FAQ

How do I thoroughly check for unclassified reads?

You can use the organism query tool to analyse a subset of unclassified reads. Just search for ‘unclassified’ in the manual. This will analyse a subset of 50 reads using a BLASTn database of your choosing.

If you’d like to extract all unclassified reads, navigate to the ‘results’ directory for the sample timepoint and run the lines below:

I’ll give an example using the SeqKit - Ultrafast FASTA/Q kit toolkit:

cd ./NHS_RMg_platform/results/{sample_name}/24_hours

zcat centrifuge/centrifuge_raw.tsv.gz | grep unclassified | cut -f1 | seqkit grep -f - microbial/{sample_name}24_hours_hg38_removed.fastq.gz | gzip > {sample_name}_unclassified.fastq.gz

I'm seeing red text on the metagenomics workflow terminal output:

"directory locked..."

Load the latest sample sheet using the 'Load existing sample sheet' function. Rerun the samples with the 'Force overwrite' function checked on the Metagenomics launcher. This will delete any existing reports matching the Lab IDs provided to the launcher and re-analyse the datasets.

"Could not locate a Centrifuge index corresponding to basename"

The install script caches the classification databases at "/data/metagenomics_workflow_databases/. Check this is present and the size is ~64 GB. If this is not the case, ensure there is adequate space on the target volume and rerun the install script.

You can reconfigure the chance directory by moving this directory and changing the parameters.centrifuge.index.cmg and blast.db configs. See the 'Technical information -> Metagenomics config parameters' section for more info on configurations.

The config paths are applied inside the container. This means you'll have to update the ./NHS_RMg_platform/launch_metagenomics_workflow_**.sh apptainer call to bind the new destination and add an appropriate relative path to the config.

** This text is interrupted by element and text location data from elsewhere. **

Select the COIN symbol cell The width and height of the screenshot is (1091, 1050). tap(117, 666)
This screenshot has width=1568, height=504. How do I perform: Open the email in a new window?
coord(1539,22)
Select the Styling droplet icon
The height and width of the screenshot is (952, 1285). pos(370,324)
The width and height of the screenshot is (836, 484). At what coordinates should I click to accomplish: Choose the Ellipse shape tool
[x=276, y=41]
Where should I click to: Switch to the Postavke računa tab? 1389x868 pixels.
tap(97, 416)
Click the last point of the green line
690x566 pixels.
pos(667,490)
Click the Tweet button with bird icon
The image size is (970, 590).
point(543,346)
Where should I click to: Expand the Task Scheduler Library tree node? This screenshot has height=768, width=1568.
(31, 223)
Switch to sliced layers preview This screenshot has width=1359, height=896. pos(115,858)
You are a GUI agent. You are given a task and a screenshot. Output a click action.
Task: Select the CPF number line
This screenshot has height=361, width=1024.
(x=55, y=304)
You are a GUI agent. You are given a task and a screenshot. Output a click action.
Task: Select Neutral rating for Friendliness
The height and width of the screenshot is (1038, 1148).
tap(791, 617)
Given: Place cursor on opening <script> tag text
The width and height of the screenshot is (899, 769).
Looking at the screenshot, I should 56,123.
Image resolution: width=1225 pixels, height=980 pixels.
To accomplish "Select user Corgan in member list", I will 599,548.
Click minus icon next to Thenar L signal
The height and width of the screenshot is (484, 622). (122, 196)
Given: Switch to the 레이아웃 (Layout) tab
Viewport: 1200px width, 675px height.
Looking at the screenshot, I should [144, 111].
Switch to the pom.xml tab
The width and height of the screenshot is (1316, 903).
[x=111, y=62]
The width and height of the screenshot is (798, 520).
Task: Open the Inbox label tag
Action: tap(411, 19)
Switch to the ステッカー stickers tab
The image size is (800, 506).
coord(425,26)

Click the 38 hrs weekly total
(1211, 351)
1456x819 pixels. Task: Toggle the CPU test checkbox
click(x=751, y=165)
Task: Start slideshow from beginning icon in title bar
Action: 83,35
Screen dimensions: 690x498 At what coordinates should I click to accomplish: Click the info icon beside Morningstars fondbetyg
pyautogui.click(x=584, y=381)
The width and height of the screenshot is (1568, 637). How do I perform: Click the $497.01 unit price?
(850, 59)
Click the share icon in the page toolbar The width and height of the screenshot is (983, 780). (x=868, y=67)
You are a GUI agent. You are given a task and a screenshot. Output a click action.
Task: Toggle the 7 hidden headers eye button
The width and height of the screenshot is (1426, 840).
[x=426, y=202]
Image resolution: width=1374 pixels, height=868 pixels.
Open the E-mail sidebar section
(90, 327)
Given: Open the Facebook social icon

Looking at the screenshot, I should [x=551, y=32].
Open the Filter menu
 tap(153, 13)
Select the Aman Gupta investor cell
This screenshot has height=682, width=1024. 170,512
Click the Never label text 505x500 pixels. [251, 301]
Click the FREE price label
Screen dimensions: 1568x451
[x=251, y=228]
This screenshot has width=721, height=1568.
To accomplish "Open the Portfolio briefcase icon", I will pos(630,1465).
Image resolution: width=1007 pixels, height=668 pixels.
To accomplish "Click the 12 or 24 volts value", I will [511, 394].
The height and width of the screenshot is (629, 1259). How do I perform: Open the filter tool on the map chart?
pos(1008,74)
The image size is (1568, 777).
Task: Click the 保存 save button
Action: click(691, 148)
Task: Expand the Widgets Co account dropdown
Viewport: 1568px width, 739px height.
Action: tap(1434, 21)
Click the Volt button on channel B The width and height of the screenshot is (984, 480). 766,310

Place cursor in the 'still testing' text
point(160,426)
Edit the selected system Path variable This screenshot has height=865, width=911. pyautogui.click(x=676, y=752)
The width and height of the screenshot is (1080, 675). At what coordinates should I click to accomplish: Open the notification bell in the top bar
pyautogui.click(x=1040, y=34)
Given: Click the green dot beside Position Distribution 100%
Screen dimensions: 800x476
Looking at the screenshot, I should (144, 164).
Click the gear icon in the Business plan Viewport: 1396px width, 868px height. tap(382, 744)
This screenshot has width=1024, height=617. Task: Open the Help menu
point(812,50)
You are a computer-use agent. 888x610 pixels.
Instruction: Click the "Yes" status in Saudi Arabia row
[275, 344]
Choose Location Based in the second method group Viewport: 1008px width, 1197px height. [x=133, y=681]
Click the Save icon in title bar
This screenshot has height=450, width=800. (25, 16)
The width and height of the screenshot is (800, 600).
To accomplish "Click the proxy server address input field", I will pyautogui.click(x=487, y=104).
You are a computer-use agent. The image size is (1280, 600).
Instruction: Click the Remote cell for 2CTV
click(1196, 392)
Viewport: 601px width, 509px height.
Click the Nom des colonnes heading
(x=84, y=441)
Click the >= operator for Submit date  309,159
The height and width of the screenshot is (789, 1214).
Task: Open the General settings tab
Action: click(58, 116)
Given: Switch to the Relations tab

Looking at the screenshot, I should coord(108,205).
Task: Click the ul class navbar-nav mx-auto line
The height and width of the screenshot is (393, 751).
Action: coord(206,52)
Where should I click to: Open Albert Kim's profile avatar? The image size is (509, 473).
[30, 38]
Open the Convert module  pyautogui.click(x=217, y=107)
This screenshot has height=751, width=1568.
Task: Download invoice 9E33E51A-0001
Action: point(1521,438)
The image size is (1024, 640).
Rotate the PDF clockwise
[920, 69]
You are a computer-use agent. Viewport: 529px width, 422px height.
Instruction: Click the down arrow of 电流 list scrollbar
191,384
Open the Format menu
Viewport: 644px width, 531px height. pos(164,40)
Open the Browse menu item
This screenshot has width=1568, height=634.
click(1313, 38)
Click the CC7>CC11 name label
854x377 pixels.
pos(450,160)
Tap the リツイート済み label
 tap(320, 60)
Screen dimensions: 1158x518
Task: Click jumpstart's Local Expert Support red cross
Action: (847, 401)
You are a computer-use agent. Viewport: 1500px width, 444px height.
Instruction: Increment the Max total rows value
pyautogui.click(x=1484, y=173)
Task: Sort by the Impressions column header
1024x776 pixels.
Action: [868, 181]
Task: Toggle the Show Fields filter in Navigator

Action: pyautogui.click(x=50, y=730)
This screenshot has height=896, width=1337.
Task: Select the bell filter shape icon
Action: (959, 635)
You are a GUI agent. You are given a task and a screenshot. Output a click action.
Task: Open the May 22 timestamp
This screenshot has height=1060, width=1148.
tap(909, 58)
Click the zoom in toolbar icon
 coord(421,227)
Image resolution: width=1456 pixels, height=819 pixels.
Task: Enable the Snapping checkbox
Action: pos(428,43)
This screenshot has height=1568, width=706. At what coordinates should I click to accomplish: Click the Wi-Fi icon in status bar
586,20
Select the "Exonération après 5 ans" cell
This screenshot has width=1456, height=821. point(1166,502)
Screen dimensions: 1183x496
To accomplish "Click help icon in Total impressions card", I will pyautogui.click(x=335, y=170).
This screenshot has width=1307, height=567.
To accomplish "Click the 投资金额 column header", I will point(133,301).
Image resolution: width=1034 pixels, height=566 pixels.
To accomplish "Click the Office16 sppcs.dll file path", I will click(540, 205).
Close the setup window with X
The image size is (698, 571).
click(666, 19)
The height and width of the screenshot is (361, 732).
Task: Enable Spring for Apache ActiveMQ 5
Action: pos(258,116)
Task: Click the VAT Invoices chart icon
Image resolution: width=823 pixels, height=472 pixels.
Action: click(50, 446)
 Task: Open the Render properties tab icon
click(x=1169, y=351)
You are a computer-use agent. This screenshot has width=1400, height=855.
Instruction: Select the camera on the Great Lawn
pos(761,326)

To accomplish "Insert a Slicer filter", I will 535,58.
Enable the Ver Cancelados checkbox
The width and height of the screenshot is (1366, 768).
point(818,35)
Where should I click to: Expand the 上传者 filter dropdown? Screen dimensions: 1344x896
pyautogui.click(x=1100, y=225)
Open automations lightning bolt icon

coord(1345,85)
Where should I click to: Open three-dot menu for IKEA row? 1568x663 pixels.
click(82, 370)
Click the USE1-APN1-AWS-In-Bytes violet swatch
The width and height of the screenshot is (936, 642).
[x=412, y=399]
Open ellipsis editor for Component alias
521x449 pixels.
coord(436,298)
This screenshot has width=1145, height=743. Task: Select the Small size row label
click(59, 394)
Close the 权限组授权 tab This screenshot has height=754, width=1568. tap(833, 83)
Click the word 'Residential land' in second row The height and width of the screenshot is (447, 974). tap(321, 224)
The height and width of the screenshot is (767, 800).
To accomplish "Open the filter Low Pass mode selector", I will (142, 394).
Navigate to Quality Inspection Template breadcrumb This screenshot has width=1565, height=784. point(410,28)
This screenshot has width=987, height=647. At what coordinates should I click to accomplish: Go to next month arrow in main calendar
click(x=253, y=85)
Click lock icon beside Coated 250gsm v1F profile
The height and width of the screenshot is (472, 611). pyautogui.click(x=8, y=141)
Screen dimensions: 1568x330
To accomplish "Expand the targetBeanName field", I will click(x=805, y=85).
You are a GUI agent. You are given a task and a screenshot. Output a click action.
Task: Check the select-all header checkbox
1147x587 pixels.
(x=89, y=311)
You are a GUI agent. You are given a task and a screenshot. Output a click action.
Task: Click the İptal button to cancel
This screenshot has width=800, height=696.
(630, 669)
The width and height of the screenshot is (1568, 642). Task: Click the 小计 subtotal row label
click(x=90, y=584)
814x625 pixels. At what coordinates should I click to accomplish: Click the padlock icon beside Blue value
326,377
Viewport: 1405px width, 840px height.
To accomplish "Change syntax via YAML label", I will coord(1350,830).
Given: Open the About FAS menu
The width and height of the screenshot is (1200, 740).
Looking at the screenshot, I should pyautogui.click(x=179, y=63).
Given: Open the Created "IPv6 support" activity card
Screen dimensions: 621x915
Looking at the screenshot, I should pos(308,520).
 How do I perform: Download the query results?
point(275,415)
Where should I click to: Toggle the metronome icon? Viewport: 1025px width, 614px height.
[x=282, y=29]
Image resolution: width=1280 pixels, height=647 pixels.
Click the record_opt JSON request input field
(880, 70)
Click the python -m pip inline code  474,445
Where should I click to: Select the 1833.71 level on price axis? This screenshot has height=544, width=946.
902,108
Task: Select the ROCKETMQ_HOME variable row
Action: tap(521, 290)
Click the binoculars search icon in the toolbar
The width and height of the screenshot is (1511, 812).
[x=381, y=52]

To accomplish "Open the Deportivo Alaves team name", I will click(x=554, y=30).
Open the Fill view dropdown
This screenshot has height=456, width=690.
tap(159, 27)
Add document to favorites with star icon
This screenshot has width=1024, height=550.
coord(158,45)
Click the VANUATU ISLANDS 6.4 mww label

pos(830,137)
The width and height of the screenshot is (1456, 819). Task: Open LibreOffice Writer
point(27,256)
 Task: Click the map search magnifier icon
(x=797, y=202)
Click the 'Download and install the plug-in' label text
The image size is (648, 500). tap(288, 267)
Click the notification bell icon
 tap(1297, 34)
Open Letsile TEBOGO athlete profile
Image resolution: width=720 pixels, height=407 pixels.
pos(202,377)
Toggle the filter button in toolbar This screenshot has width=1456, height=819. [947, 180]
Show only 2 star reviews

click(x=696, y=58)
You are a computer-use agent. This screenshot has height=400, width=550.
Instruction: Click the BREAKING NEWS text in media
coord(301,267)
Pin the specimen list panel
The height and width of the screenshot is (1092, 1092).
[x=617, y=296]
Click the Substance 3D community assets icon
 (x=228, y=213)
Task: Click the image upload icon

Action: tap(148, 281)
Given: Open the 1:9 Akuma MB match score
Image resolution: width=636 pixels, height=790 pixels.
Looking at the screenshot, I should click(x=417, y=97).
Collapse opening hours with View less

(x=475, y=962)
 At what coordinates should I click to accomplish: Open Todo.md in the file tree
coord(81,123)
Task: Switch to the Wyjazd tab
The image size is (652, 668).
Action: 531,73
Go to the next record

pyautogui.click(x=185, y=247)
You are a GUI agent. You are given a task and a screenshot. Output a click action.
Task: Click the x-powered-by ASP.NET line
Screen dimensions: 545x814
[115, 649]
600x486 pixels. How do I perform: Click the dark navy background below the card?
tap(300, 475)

How do I analyse previously run datasets with the workflow

The input format must be the original directory structure as output from ONT sequencing devices see format here. If you have data in this structure available, move it to the /data directory and it will be detected by the launcher. If you don’t want to move it to /data due to space issues etc, you can create a symlink.

You can fudge the structure by moving FASTQ files in the last directory created here. One barcode per sample:

mkdir -p /data/my_experiment_name/my_experiment_name/test/fastq_pass/barcode01/my_data.fastq.gz

You can also reconfigure the data directory to another source. Set data_dir in the config file to the desired destination. See the 'Technical information -> Metagenomics config parameters' section for more info on configurations.

The config paths are applied inside the container. This means you'll have to update the ./NHS_RMg_platform/launch_metagenomics_workflow_**.sh apptainer call to bind the new destination and add an appropriate relative path to the config.

The workflow is taking a while to launch and is running slowly

If using removable storage, the drive should be of a high specification and it should be plugged in to a USB 3.0 or greater port (often blue or red in colour).

We use the SanDisk Extreme PRO Portable SSD - 4 TB which performs well and adds significant storage for analysis on sequencing devices.

The NHS_RMg_platform disk or directory is using up too much space

Check the NHS_RMg_platform/recycle_bin directory is not full of old overwritten analyses. This should be purged periodically.